My dad is 94 now. When I go back to Gage County, Nebraska, to visit him, we always take a couple drives around the countryside. We drive by the farmsteads of various ancestors, drive to Pleasant View Cemetery, drive around a couple little towns to see how they’re doing, drive by places we lived, drive around looking at the crops ... and checking out substations and power lines.
“Boy, look at that ... they replaced a bunch of poles on this line ... and they’re nice quality poles, too.” That’s the kind of thing my dad, a retired lineman, will say.
One time that I can remember, we got a little lost. He’s still pretty sharp about where we’re at – he drove all over every rural road in a half dozen counties, working for Nebraska Public Power District.
This one time, we’d pulled in to check out Rock Creek Station, an old stage and Pony Express station (where Wild Bill Hickok started his gunslinger career by killing David McCanles over some problem or other).

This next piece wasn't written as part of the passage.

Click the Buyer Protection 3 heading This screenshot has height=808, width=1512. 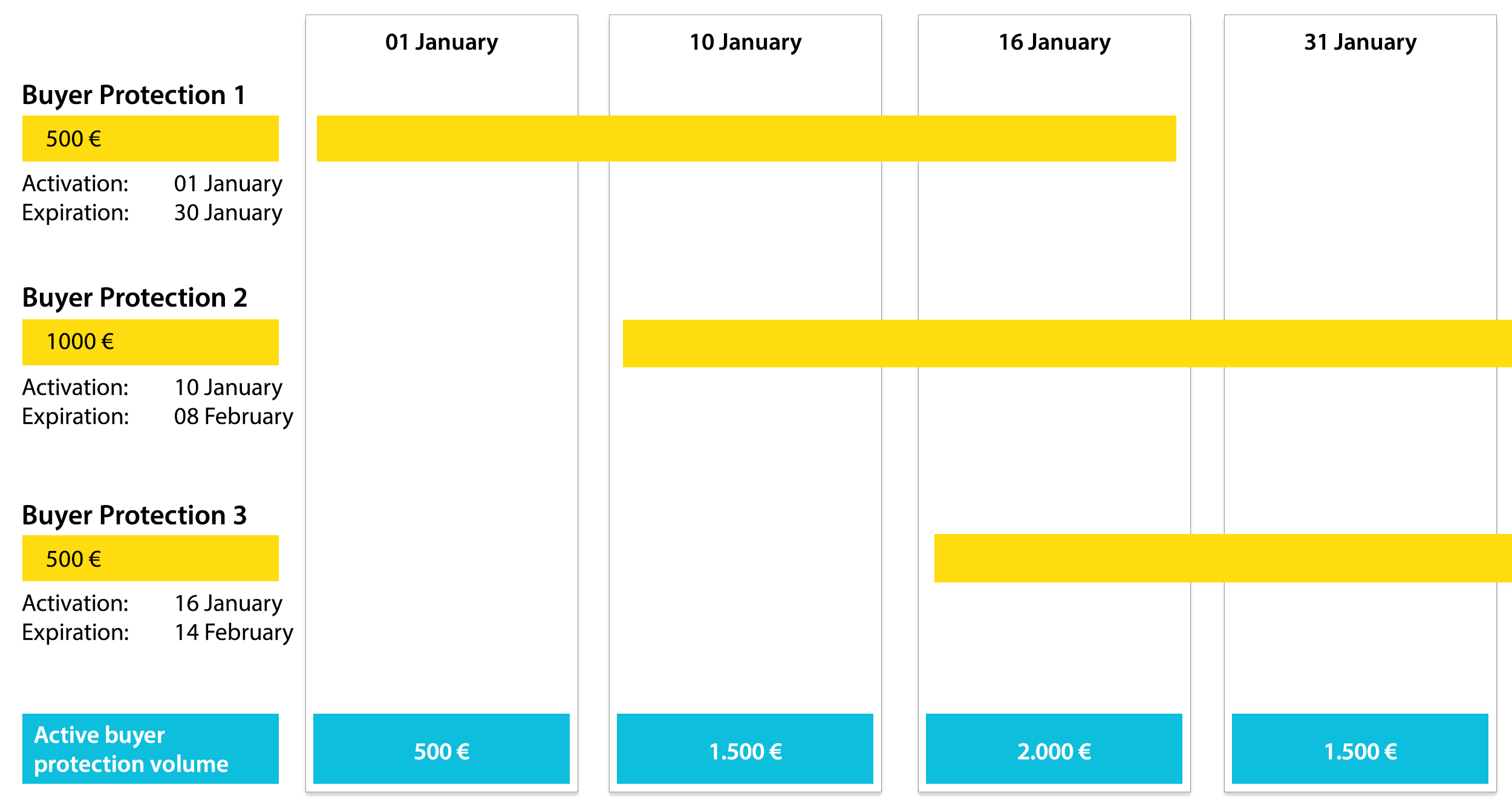[x=134, y=515]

We entered one way and exited another and as we were pulling out of the state park, I asked him which way to turn. He wasn’t sure. We sat there a second, then Dad looked up and recognized the power lines. “Oh... I know where we’re at. Turn left.”

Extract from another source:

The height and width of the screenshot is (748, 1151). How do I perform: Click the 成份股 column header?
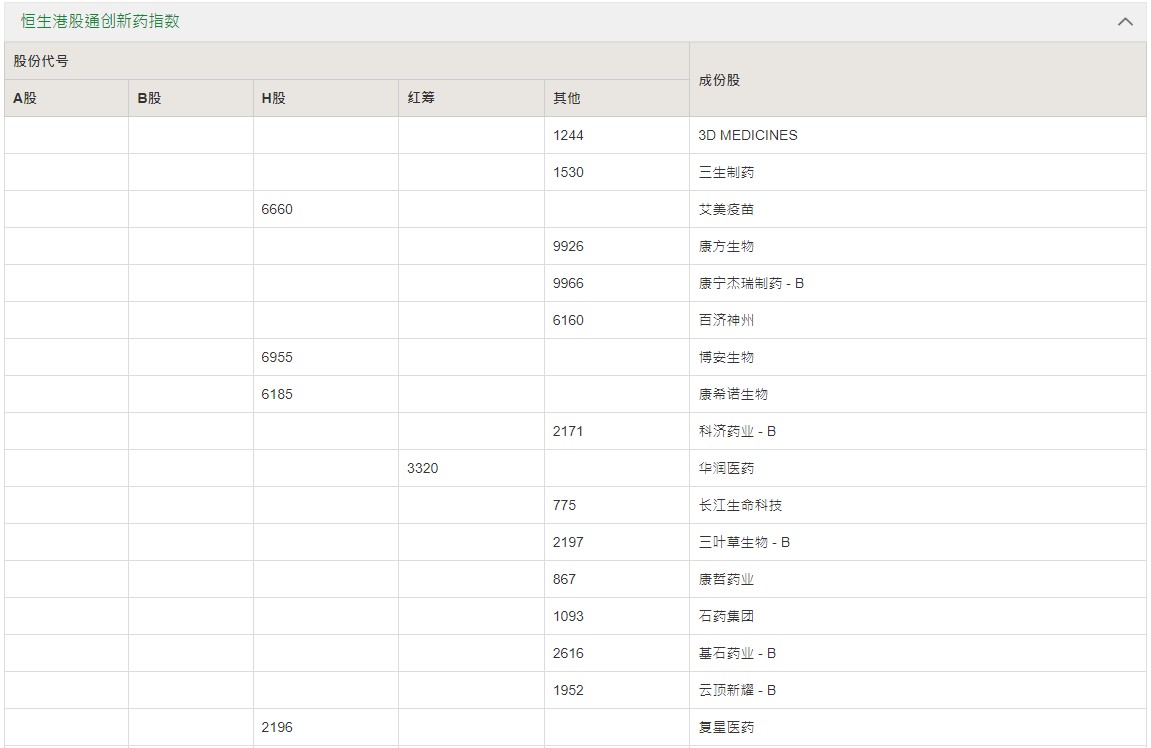click(719, 80)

I was always proud of my dad – that was a hard job. And it was scary when we were kids and he’d have to go to work because of a storm. There are incredible, booming thunderstorms back there. It will be a calm and sultry summer day, then in the late afternoon the thunderheads will appear on the horizon and then the wind comes up and the storms move in, arcing lightning every which way, blowing hard, the thunder shaking everything.
Somewhere in his district the power would go off during every serious storm (and there were a lot). He’d roll out and go to work. It couldn’t wait until daylight – hundreds of dairy farmers would have herds of cows aching to be milked ... not having electricity was serious.

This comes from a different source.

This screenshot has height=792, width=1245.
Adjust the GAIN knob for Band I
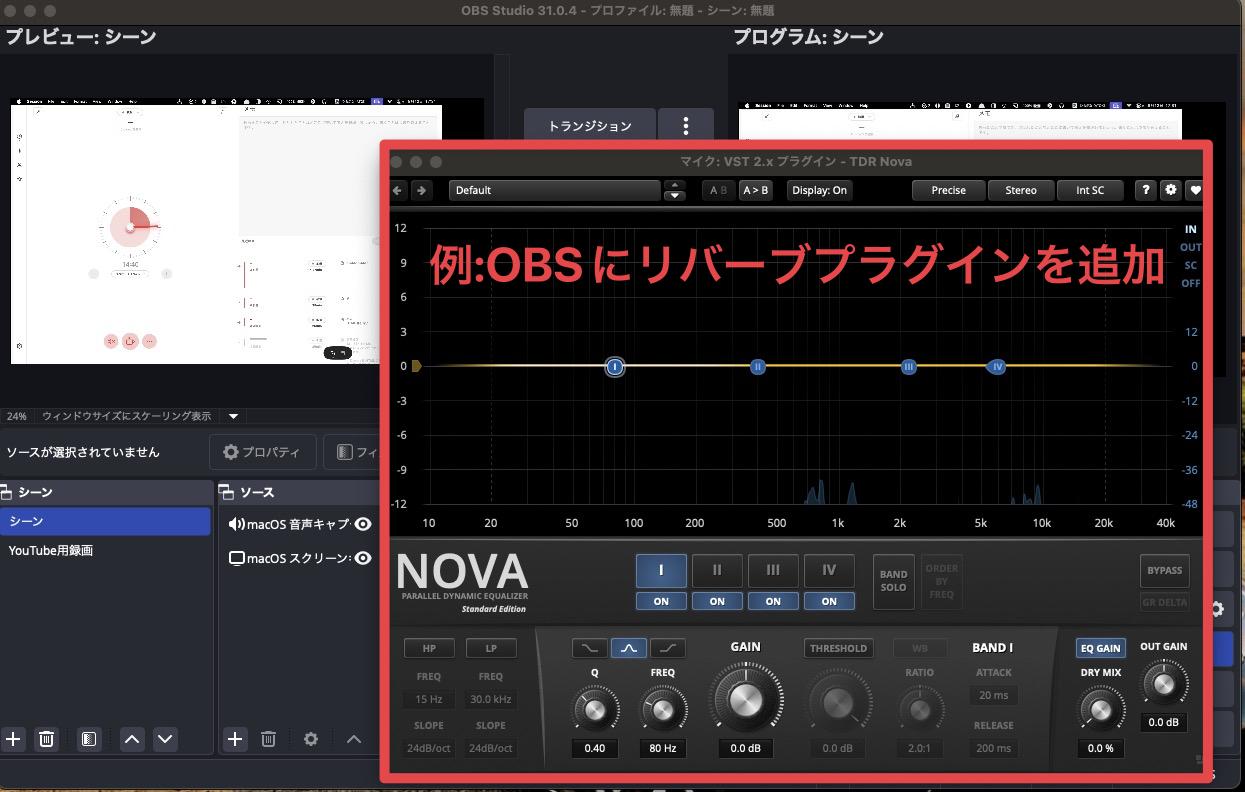(x=746, y=701)
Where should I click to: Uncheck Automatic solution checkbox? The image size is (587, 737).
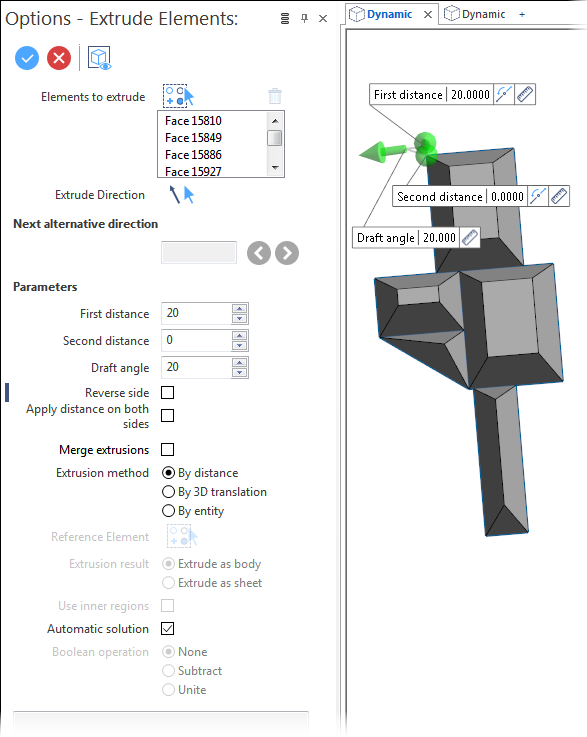[167, 628]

It’s not just those overtime nights. Don’t tell his bosses, but I got to ride along in the big truck once in a while. I watched him meticulously go through procedures, as he was approaching a downed line or a busted pole, to stay safe.
And I saw him working hard; manhandling situations. I saw him climb poles with a belt and shanks ... I’ve tried that. It ain’t easy.
He worked hard and we were also conscious of the fact that there was always some risk, working with electricity. He was very careful and he was the one to chide the younger crew members about following procedure. But you always worried a little bit about your dad doing that job.
Why in the heck would people take their frustrations over Pacific Gas and Electric Co. and power shutoffs on linemen? They’re among those who should be thanked. They’re out there, earning a wage, in bad weather and dealing with high voltage ... trying to keep the system working. When shutoffs are mandated by their higher-ups, they’re still out scouting and doing repairs as necessary.
We’ve taken our turn complaining about and criticizing PGE – the corporate entity – and the Public Utilities Commission.
But workers? They’re the best. Please be nice to them.
Thumbs Up: Here’s a welcome to the delegation from our Yuba City sister city, Toride City, Japan. It’s the 30th such visit since we became sister cities in 1989 to promote friendship and understanding.
Arriving Tuesday will be 20 students, from 13 to 16 years old, and six adults, along with the mayor of Toride City and members of the city’s board of education and city hall.
Here’s hoping they enjoy their stay.
Ugh: In honor of the rock ‘n’ roll casino about to open, rock ‘n’ roll jokes:
– What did Steven Tyler call his cook book? “Wok this Way.”
– How do you get a guitarist off your front porch? Pay him for the pizza.
– My friend and I started a band called “Duvet.” We’re a cover band.
– Whats the difference between a rock musician and a 14-inch pizza? The pizza can feed a family of four.